CN110602487A

CN110602487A - Video image jitter detection method based on TSN (time delay network)

Info

Publication number: CN110602487A
Application number: CN201910843031.6A
Authority: CN
Inventors: 毛亮; 王倩; 李俊民; 朱婷婷; 王祥雪; 谭焕新; 侯玉清; 刘双广
Original assignee: Xian University of Electronic Science and Technology; Gosuncn Technology Group Co Ltd
Current assignee: Xian University of Electronic Science and Technology; Gosuncn Technology Group Co Ltd
Priority date: 2019-09-06
Filing date: 2019-09-06
Publication date: 2019-12-20
Anticipated expiration: 2039-09-06
Also published as: CN110602487B

Abstract

The invention belongs to the technical field of video quality detection, and particularly relates to a video frame jitter detection method based on a TSN (time delay network), which comprises the following steps: based on a TSN network structure, extracting a normal optical flow field and a distorted optical flow field by utilizing a TVL1 optical flow algorithm; inputting the normal optical flow field and the distorted optical flow field into a TSN network; and judging whether the video shakes through the TSN network, and outputting the shaken frame number. The video jitter detection based on the TSN network can overcome the defect that the traditional algorithm cannot adapt to the video detection of environmental change and a long time range, and can also keep very high detection performance while reducing the calculation amount; the distorted optical flow proposed in the TSN network can suppress the interference of the motion of people or other things in the video, thereby further making the detection of the jitter more accurate.

Description

Video image jitter detection method based on TSN (time delay network)

Technical Field

The invention belongs to the technical field of video quality detection, and particularly relates to a video frame jitter detection method based on a TSN (time delay network).

Background

With the rapid development of security in safe cities, monitoring systems are widely applied in various fields, and the quality of videos transmitted by the monitoring systems is an important factor influencing whether the monitoring systems can play a role, so that how to maintain the monitoring systems with high efficiency is an urgent problem to be solved in the field of video monitoring. Video image jitter is a fault frequently occurring in a monitoring system, and the video image jitter is generally the up-down, left-right, or up-down, left-right jitter of a video image caused by the infirm fixation of a camera or other external forces and artificial actions, and influences the visual effect. The conventional video image jitter detection method is based on a traditional method, and more methods are a gray projection method and an optical flow method, wherein the gray projection method is an operation for simplifying and extracting image distribution characteristics, and the image characteristics are converted into curves along row and column coordinates by taking pixel rows and columns of a two-dimensional image as units, so that the image distribution characteristics are easier to calculate, but the method is only suitable for video jitter detection under a fixed scene and a simple condition and has relatively poor accuracy; the optical flow method is to extract feature points of a video at first and then track the feature points by using an optical flow algorithm, so that the optical flow is very dependent on the detection quality of the feature points, if a current environment has no way to find more corner points, the estimated displacement is incorrect, if a better effect is required to be obtained, the calculated amount is larger, and the optical flow is very easy to generate wrong estimation on moving objects in the actual environment, the robustness is poor, and the method is not suitable for video jitter detection in a long-time range and a complex environment.
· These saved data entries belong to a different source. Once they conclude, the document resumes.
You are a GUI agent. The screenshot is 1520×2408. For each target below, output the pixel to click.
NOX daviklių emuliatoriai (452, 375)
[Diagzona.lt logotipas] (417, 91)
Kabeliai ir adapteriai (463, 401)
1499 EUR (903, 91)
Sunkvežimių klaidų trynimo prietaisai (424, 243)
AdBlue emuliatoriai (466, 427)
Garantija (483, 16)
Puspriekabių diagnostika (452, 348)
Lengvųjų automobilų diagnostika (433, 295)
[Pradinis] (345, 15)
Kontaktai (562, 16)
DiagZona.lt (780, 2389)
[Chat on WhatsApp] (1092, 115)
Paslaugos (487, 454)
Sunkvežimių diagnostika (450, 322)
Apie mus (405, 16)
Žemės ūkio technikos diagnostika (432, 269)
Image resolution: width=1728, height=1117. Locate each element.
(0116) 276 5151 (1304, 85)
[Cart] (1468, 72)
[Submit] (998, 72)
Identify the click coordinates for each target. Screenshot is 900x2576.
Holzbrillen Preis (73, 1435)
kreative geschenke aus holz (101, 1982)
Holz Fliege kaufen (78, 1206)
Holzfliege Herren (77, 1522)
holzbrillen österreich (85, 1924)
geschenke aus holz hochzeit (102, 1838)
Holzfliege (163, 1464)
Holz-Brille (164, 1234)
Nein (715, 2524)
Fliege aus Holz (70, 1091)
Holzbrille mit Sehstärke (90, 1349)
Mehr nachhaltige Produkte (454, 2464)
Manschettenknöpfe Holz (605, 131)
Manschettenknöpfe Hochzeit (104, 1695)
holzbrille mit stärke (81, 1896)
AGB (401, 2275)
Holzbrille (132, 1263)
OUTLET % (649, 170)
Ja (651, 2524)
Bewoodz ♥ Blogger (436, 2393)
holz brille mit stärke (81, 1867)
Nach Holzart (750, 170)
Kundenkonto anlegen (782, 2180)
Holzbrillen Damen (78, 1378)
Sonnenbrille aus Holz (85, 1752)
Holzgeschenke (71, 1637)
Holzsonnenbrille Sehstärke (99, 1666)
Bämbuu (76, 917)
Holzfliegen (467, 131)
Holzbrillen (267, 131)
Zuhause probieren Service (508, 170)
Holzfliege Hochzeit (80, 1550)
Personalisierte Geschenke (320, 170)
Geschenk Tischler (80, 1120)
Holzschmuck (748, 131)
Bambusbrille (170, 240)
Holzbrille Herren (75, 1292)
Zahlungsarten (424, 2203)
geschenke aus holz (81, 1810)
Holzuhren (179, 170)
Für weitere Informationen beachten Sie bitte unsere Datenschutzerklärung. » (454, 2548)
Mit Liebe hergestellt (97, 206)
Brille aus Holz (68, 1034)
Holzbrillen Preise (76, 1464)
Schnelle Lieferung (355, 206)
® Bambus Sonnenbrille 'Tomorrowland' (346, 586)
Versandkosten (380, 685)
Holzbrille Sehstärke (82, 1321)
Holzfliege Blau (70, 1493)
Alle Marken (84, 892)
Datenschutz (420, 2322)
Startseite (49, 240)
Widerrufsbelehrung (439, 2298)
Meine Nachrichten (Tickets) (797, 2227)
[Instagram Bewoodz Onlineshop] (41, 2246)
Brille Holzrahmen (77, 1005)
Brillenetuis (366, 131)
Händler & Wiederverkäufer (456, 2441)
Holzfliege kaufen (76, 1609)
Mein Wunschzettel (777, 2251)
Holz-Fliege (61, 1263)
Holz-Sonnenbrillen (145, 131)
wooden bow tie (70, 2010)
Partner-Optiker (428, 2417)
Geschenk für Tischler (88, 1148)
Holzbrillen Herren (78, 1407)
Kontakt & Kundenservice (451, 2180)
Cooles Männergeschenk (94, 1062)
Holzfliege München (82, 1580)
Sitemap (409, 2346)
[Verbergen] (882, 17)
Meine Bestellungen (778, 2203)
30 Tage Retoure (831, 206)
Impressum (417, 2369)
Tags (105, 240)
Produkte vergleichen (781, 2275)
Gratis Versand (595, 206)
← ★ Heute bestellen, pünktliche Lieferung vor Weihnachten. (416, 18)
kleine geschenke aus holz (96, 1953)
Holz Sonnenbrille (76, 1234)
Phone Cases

Some existing technologies are basically based on traditional methods, but the generalization effect of traditional algorithms is generally poor, usually a set of threshold values or a set of rules are only applicable to specific scenes, and the accuracy of the algorithms is reduced or even fails when the scenes are changed. However, the application scenarios and environments are varied, which can greatly increase the difficulty of implementing conventional algorithms. For example, jiangei and the like propose a video jitter detection algorithm based on forward-backward optical flow point matching motion entropy, which firstly adopts an orb (oriented FAST and rotated bright) algorithm to extract feature points of a video, and then utilizes a forward-backward optical flow algorithm to track the feature points, wherein the algorithm has strong real-time processing capability, but has two problems: firstly, an optical flow algorithm is sensitive to illumination change and is not suitable for long-time tracking, and the algorithm is not suitable for video jitter detection in a complex environment; and secondly, only judging whether the video has jitter or not, and not outputting the frame number generated by the jitter.

Disclosure of Invention

In order to solve the technical defects in the prior art, the invention provides a video image jitter detection method based on a TSN (time delay network).

The invention is realized by the following technical scheme:

a video image jitter detection method based on TSN network includes steps:

1) based on a TSN network structure, extracting a normal optical flow field and a distorted optical flow field by utilizing a TVL1 optical flow algorithm;

2) inputting the normal optical flow field and the distorted optical flow field into a TSN network;

3) and judging whether the video shakes through the TSN network, and outputting the shaken frame number.

Further, the TSN network is composed of a spatial stream convolution network and a time stream convolution network.

And further, the normal optical flow field and the distorted optical flow field are used as input for capturing motion information, and when too many moving objects exist in the video shot in real time, the motion of the objects is inhibited through the distorted optical flow field, so that the objects are concentrated on the background motion in the video.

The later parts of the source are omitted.